From UPSC perspective, the following things are important :
Prelims level : Nothing much
Mains level : RBI transferring surplus to govenrment
The debate on the sharing of reserves between the RBI and the government has settled with the Bimal Jalan committee’s report. It clarified the volume of reserves required for risk provisioning to counter a financial stability crisis if it were to arise. RBI Board accepted these recommendations and decided to transfer ₹1,76,051 crore to the government.
RBI – government relationship
Though RBI belongs entirely to the government, the integrity of its balance sheet is important to ensure financial stability and to combat market risks.
What the committee says
- It concluded that provisioning has to be more stringent than in developed countries to ensure the perception of safety as India has low sovereign rating and the Indian rupee does not have reserve currency status.
- It suggested a revised economic capital framework that distinguishes the economic capital of RBI between ‘revaluation reserves’ and ‘realised equity’.
- Revaluation reserves are a risk buffer against market risks and not available for transfer.
- It used the Expected Shortfall (ES) method to measure the market risk and adopted a stringent confidence level of 99.5% against the practice of 99% by other central banks.

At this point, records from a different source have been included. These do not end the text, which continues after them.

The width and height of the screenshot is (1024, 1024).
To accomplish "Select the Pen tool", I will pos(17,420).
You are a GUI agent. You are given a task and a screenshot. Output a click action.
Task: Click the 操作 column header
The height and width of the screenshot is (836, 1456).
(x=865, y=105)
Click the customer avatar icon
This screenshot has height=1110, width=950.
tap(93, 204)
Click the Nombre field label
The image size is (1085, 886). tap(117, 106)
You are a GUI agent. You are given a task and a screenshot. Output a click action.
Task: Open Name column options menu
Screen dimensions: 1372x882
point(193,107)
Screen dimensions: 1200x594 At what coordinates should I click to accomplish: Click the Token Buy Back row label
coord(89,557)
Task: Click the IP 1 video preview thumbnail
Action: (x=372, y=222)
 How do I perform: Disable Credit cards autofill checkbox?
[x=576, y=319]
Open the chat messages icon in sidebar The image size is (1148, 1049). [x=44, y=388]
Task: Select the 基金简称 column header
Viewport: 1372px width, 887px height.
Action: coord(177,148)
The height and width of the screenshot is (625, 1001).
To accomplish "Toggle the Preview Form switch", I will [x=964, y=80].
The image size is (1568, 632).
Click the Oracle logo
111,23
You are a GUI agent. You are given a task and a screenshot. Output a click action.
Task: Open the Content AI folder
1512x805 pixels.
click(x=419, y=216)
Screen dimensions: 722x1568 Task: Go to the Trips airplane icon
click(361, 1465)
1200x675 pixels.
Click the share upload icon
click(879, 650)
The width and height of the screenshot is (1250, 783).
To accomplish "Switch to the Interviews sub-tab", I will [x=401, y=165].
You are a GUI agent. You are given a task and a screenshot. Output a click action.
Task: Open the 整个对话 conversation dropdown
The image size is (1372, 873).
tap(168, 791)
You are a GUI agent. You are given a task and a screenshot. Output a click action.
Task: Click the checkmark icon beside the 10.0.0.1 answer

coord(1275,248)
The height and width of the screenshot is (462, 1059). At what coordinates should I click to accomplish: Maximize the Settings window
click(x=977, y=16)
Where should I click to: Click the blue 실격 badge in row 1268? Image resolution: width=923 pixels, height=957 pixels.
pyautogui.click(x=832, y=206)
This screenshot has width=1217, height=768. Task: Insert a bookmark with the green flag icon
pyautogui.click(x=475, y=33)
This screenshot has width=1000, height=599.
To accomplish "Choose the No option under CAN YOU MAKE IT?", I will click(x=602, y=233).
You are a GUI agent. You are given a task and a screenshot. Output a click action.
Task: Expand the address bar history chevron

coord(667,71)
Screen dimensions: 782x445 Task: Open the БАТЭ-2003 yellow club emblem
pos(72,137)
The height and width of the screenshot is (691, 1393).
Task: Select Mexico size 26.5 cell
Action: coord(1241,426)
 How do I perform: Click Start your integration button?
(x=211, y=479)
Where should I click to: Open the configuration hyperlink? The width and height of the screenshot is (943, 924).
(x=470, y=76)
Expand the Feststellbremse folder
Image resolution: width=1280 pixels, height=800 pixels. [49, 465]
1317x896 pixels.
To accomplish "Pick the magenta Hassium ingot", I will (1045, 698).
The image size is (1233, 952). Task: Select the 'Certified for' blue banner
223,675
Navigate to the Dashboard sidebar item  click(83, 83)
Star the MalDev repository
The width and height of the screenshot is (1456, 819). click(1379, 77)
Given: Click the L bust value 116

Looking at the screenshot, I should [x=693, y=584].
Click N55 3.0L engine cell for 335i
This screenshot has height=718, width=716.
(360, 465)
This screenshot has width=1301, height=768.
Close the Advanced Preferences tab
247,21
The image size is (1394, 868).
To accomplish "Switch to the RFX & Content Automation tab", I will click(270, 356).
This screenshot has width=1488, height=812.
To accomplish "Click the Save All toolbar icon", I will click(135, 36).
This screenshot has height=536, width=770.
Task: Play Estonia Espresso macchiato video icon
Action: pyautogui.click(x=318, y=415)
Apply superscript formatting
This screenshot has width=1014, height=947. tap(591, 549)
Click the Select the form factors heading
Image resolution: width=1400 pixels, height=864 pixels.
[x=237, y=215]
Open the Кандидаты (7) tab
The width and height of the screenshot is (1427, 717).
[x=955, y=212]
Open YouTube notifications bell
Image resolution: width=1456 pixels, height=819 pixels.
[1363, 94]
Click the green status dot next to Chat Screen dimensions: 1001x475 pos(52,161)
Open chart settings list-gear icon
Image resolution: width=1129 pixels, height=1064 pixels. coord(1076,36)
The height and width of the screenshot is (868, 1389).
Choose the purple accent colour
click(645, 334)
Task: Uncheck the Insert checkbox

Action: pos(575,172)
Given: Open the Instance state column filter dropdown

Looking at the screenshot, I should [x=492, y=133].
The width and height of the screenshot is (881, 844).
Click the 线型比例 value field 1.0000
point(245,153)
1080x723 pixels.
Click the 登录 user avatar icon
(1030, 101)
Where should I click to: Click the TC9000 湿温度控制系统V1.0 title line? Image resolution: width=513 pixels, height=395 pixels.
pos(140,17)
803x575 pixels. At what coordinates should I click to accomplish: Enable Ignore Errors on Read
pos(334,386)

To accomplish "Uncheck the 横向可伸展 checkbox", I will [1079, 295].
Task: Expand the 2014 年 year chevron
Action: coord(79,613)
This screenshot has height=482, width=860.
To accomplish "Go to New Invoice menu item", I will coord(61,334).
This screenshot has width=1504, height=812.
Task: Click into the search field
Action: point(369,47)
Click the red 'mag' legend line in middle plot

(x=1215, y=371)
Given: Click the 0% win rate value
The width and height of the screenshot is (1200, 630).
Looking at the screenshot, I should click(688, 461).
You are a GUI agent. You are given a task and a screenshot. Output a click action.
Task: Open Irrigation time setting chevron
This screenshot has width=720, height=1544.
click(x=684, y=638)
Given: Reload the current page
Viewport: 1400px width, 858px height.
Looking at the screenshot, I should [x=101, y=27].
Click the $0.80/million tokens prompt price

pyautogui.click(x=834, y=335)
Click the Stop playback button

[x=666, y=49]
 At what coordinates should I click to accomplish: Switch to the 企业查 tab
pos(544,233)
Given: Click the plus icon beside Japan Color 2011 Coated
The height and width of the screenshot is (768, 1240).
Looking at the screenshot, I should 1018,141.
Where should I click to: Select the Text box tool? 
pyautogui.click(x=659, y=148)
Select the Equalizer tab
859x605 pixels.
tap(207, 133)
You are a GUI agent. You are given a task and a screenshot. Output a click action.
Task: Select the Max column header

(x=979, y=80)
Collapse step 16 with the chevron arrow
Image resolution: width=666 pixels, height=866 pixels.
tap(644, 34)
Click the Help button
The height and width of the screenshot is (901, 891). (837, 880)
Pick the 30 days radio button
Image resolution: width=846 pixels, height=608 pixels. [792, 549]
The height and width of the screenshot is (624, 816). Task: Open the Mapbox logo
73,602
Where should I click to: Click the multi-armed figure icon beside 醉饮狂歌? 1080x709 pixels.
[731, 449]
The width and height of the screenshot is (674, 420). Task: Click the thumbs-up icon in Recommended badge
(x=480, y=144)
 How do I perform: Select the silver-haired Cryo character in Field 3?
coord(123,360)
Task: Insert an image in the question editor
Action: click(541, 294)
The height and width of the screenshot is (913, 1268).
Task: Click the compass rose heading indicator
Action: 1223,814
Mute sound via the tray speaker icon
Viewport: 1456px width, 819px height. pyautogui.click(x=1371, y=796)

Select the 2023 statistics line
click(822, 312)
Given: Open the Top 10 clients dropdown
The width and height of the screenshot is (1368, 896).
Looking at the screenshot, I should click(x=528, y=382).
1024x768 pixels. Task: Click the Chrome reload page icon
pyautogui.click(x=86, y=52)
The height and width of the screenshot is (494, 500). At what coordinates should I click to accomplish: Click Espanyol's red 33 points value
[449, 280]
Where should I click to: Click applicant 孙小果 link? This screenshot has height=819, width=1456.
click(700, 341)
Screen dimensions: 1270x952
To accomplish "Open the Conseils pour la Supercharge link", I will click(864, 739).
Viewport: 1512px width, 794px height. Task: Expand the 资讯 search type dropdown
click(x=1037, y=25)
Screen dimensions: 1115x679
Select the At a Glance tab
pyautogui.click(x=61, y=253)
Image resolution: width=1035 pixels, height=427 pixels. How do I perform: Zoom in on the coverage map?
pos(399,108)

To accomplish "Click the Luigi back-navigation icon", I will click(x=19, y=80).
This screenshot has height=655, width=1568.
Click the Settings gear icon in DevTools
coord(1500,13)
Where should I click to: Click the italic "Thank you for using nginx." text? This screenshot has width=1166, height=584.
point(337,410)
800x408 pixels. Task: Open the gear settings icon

- As per the revised framework, economic capital can be in the range of 24.5% to 20% of the balance sheet. The committee recommended the range for equity to be between 6.5 to 5.5% of the balance sheet.
RBI capital transfer – benefits government
- RBI decided to transfer the entire surplus of ₹1,23,414 crore earned during 2018-19. It had already transferred ₹28,000 crore as interim dividend in February 2019, the remaining amount will be transferred in the current fiscal.
- The additional fund transfer from RBI provides relief to the government.
- Analysis of the budget shows that the tax revenue projections are too optimistic. The actual net tax revenue collection of the centre in 2018-2019 was ₹15.9 lakh crore and to achieve the budgeted target of ₹19.78 lakh crore in 2019-2020, the net tax revenue will have to increase by almost 25%.
- The expected shortfall in tax revenue for the Central government is likely to be about ₹70,000 crore.
- With the economy slowing down and GST not yet buoyant, the shortfall may even be higher.
- The infusion of additional funds will help the government to overcome this shortfall and achieve the fiscal deficit target without affecting allocations to social sector and poverty alleviation.
Challenge to states
- States will have to suffer the consequence of lower-than-budgeted revenue realisations.
- They presented their budgets taking into account the tax devolution based on the Central budget forecast and the shortfall in collections that will adversely impact their expenditure allocations to various sectors.
- If the tax revenue growth picks up, then the government can use the additional money to clear the dues of the Food Corporation of India and fertiliser companies.
- The additional funds can also be used to spend on capital expenditure.
The decision of the RBI Board must be welcomed and should help the government in combating the economic slowdown and to conform to the fiscal targets. Government should be prudent in using these funds.